Have you ever seen the films of the late French comedian Jacques Tati? They’re something of an acquired taste. They make you smile rather than laugh out loud. He created a character named Mr. Hulot, a nice, friendly gentleman who rarely speaks, who smokes a pipe, and who accidentally causes havoc wherever he goes. Mr. Hulot is a bit old fashioned and ill at ease around the trappings of modern society.
In the 1958 award-winning film Mon Oncle, Hulot lives in a very traditional Paris neighborhood with old architecture, street vendors selling fish & vegetables, bistros and wine stores. When he visits his sister and her rich husband, in their new ultra-modern house filled with the latest space age gadgets, he nearly wrecks the place. His old neighborhood is seen as preferable, with residents who know each other by name, who help each other out when needed, and who are real people.

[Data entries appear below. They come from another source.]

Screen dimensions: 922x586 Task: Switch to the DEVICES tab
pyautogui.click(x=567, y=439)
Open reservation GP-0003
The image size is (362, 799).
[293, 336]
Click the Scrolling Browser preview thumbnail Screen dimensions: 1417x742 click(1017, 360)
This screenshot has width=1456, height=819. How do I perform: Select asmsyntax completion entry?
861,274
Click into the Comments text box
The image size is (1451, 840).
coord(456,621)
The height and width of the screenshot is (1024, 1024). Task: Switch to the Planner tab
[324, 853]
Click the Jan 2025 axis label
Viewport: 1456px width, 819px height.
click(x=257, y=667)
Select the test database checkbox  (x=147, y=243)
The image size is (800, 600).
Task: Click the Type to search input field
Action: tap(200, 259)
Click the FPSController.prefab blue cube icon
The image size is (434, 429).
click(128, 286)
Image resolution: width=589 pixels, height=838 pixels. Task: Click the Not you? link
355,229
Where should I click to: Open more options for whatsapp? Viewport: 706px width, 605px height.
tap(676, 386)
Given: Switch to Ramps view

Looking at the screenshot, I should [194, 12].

In Playtime (1967) Hulot goes to modern area of Paris to apply for a job and gets into similar trouble. There’s a group of American tourists there, and they all want to have their photo made with a vendor selling flowers, which is the only thing there that looks like traditional France. You occasionally get a glimpse of the Eiffel Tower or other Paris landmarks, but only as a reflection from the distance in a window. There are some travel agency posters in an office showing various destinations, and all the posters look the same (gleaming skyscrapers, modern trains) except for a small photo in the corner (a skier for Sweden, Big Ben for London). The impression delivered is that modern global society is wiping out traditional national characteristics.
Tati passed away in the early 1980s, and I have to think he’d be even more dismayed today with what’s happening in France and the rest of Europe. If you ever have some free time, take a look at some of his films. Modern audiences don’t “get” them since there are no sex jokes or humiliating situations. The films are pleasant rather than laugh-out-loud funny. Other good ones are Mr. Hulot’s Holiday (1954) where he vacations at a coastal resort and Trafic (1971) where he has the unenviable task of delivering an experimental sporting vehicle to an auto show in Amsterdam.
QR writes:
I’m sorry I don’t remember which race realist blogger said this a few months ago:
“As for alternative comedians, I think it’s time we went back to whatever they are the alternative to.”